“Düşünce ve ifade özgürlüğü açılımı gerekli”

Prof. Dr. Atilla Yayla ile Türkiye’de düşünce ve ifade özgürlüğünün geldiği son noktayı konuştuk.

Türkiye, düşünce ve diğer özgürlük alanları kapsamında geçmiş dönemde gergin yıllar geçirdi ve geçirmeye de devam ediyor. Sizi Türk siyasi hayatı ve özgürlükler kapsamında geçmiş dönemlerde yaptığınız çıkışlarla tanıdık. Türkiye’yi özgürlükler kapsamında değerlendirdiğinizde günümüz itibariyle ortaya çıkan tabloyu nasıl görüyorsunuz?

“Özgürlükler açısından orta alt sıralardayız”

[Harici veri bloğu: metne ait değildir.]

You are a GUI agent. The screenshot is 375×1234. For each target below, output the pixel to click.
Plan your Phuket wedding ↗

Türkiye hak ve özgürlükler bakımından çok parlak bir durumda değil. Özgürlük en temel insani değer. İnsanın şerefli ve haysiyetli bir hayat yaşayabilmesinin, bulmak ve keşfetmenin, icat etme yeteneğini hayata aktarabilmenin başlıca yolu özgürlük. Bunu fikir ve mesleki kariyerimde daha sonradan keşfettim. En büyük aşkım özgürlüktür desem yanlış olmaz. Özgürlük aşığı biri içinde Türkiye’deki tablonun pek parlak olduğu söylenemez. Özellikle düşünce ve ifade özgürlüğü bakımından büyük problemler var Türkiye’de. Düşünce ve ifade özgürlüğünü öne çıkarıyorum, çünkü düşünce ve ifade özgürlüğü diğer özgürlük ve haklarla çok yakın bir ilişki içindedir. Hatta bir kesişme noktasındadır. Evet, Türkiye her şeye rağmen hak ve özgürlükler bakımından iyi bir durumda değil. Bunu uluslararası indekslere bakarak görmekte mümkündür. Amerika’daki ‘Freedom House’ endekslerine göre Türkiye yarı demokratik ve yarı otoriter bir ülkedir. Özgürlükler bakımından orta sıralarda, orta alt sıralarda yer almaktadır. Ekonomik özgürlük endeksleri var. O endeksler açısından bakıldığında da yaklaşık 150 ülke arasında Türkiye 90. Sıralarda yer almaktadır.

Özgürlükler kapsamında bir liste yapmanız istense ilk sıraya neyi koyarsınız ve devamı ne olur?

“Düşünce ve ifade özgürlüğü açılımı gerekli”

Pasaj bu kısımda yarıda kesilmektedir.